Les ASBL vont-elles devenir des sociétés comme certains ont osé l’affirmer ? Que nenni ! Certes les ASBL sont appréhendées de plus en plus comme des entreprises mais en quoi est-ce un « mal » ? Autrement dit, ce n’est pas parce qu’on améliore l’efficience d’une ASBL que celle-ci perd son âme. Au secteur associatif de continuer à valoriser leurs actions en démontrant qu’elles sont réalisées dans la poursuite d’un but désintéressé !
Et peut-on affirmer que les initiatives du ministre Geens ont pour objectif d’asservir les ASBL au profit du dieu « fric ». C’est à notre avis un procès d’intention. Néanmoins, chacun fera son analyse politique, ce qui ne nous empêchera pas d’être vigilants.
Ceci étant, nous allons aborder dans cet article les principales modifications qui se profilent pour les ASBL.
Précisons que le projet de Code des sociétés et des associations est au stade de projet et que des amendements pourront être apportés lors du vote à la Chambre !
L’instauration d’un Code des sociétés et des associations
Plusieurs raisons président à la rédaction d’un Code mais nous en retenons une « essentielle » pour les ASBL : à savoir la suppression de la différence entre acte commercial et acte civil.
La définition de l’ASBL édictée par la loi du 27 juin 1921 précisait qu’une ASBL ne pouvait réaliser des activités commerciales, c’est-à-dire des activités reprises dans le Code de commerce et ce, même si elles étaient poursuivies sans but lucratif (autrement dit, sans but d’enrichissement des membres). C’était une lecture qui était préconisée par la doctrine dont certains de ses partisans allaient même bien plus loin puisqu’ils soutenaient qu’une ASBL ne pouvait dégager des bénéfices. Sachez que, par exemple, diffuser des spectacles, exploiter un centre sportif ou héberger des personnes sont des activités à caractère commercial.

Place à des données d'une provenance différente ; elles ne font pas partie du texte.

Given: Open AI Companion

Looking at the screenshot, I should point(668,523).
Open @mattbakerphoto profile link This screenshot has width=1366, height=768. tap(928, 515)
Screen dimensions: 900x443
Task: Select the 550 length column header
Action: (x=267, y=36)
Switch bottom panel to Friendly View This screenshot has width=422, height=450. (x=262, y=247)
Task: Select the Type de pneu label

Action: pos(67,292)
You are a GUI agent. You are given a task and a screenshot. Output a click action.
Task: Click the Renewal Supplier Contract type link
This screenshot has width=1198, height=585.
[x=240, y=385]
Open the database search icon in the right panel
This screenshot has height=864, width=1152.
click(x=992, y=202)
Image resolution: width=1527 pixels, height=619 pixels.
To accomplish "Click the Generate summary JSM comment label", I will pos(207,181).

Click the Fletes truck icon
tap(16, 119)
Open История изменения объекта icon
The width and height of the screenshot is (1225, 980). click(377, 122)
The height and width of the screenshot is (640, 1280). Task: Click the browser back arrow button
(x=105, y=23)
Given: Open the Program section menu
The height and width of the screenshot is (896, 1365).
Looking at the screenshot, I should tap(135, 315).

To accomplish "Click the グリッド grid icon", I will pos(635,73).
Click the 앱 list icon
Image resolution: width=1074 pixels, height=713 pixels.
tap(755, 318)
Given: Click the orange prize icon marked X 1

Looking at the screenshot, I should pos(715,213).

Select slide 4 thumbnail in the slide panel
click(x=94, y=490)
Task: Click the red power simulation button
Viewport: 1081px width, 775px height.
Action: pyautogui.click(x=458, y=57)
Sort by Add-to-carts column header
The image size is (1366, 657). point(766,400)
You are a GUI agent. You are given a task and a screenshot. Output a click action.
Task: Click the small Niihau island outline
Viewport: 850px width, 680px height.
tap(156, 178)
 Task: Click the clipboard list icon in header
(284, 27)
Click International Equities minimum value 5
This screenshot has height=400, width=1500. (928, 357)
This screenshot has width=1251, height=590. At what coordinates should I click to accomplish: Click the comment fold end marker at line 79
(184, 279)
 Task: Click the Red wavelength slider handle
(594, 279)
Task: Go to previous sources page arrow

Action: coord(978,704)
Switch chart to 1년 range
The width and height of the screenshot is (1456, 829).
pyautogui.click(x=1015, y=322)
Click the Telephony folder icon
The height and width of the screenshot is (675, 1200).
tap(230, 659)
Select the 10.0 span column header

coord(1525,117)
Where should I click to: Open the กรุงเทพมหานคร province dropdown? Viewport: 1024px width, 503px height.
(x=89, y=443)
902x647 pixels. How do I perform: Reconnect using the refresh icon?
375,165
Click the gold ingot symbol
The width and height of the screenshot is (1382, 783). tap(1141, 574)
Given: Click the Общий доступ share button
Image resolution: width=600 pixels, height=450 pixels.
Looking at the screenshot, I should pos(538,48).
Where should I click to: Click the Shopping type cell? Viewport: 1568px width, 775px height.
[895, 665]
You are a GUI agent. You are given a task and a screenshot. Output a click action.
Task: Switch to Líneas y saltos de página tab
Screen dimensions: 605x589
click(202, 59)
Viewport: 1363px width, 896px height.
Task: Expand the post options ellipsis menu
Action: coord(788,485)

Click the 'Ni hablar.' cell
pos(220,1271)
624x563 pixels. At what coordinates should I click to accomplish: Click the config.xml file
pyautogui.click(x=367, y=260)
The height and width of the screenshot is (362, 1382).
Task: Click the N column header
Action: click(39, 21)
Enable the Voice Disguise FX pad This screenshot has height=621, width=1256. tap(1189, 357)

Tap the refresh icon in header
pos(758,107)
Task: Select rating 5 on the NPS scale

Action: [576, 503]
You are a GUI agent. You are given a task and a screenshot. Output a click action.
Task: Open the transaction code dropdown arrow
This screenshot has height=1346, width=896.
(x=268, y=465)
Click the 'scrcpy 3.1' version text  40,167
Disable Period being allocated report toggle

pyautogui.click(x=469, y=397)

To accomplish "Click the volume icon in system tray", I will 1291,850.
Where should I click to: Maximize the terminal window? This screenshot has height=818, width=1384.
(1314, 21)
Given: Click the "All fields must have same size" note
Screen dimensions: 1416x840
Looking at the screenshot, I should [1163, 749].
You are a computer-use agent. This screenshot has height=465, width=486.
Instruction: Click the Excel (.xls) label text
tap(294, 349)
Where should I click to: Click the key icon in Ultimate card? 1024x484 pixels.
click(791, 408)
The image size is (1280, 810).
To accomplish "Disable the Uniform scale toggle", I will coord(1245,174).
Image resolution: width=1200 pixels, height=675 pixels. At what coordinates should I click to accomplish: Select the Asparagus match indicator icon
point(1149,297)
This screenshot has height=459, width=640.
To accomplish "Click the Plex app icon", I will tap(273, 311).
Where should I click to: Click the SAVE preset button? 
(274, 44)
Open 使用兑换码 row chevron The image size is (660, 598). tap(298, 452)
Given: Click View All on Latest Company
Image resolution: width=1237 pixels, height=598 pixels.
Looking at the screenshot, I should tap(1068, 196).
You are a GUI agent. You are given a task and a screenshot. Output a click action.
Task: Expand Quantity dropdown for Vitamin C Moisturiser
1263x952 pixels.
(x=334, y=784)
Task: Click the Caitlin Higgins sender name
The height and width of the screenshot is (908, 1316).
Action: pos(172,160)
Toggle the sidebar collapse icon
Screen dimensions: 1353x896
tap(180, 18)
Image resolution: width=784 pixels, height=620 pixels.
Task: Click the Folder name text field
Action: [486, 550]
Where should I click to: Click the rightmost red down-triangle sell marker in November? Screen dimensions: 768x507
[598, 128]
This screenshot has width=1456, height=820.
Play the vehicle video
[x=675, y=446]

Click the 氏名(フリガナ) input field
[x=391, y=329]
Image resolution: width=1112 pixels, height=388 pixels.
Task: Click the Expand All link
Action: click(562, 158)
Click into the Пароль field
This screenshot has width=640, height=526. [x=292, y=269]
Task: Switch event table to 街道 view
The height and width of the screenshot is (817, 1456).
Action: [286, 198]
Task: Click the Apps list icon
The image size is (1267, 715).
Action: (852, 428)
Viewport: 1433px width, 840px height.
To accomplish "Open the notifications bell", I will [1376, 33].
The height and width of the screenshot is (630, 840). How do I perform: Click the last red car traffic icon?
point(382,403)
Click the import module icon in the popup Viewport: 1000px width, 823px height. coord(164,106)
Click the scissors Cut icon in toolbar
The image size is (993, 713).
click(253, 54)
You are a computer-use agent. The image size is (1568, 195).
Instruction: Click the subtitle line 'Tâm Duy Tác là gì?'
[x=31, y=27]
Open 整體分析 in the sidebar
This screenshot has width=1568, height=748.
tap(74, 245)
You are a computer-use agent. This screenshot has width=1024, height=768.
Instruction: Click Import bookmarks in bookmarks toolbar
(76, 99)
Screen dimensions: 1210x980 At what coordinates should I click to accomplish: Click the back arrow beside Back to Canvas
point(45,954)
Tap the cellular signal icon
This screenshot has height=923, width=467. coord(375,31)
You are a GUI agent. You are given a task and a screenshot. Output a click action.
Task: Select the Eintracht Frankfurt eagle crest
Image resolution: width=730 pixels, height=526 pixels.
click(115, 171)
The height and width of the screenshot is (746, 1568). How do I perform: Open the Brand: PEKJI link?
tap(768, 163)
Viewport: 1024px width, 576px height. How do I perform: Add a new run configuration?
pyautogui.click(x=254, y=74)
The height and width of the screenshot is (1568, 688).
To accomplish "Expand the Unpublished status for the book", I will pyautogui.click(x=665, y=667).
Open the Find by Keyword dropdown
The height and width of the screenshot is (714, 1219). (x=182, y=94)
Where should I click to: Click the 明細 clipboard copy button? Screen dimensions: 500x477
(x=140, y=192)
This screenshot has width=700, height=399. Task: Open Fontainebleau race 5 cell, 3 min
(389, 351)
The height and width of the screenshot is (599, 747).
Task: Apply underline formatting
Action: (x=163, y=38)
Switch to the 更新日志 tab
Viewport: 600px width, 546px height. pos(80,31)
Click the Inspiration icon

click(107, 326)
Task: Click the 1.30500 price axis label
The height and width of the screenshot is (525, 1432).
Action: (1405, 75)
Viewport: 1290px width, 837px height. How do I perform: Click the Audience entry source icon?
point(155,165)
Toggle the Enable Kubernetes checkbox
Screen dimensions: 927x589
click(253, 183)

En référence à l’intention du législateur de 1921, j’ai soutenu la thèse « dite libérale » défendue depuis 1985 par le professeur Michel Coipel. Cette position consistait à affirmer : peu importe l’activité, l’essentiel est que les bénéfices soient affectés exclusivement à la réalisation d’un but désintéressé. Et c’est en fait cette thèse que consacre le projet de Koen Geens : il donne une nouvelle définition de l’association qui devrait, selon nous, être encore améliorée en vue de corriger quelques imperfections.
Un texte illisible
Mais le grand reproche à formuler envers ce projet de Code est que le gestionnaire d’ASBL doit voyager dans différents livres du Code (livres 1, 2, 9, 12, 13 et 14) pour « picorer » dans ce fatras de règles ce qui l’intéresse vraiment. Autrement dit, en termes de lisibilité : le pari est complètement raté.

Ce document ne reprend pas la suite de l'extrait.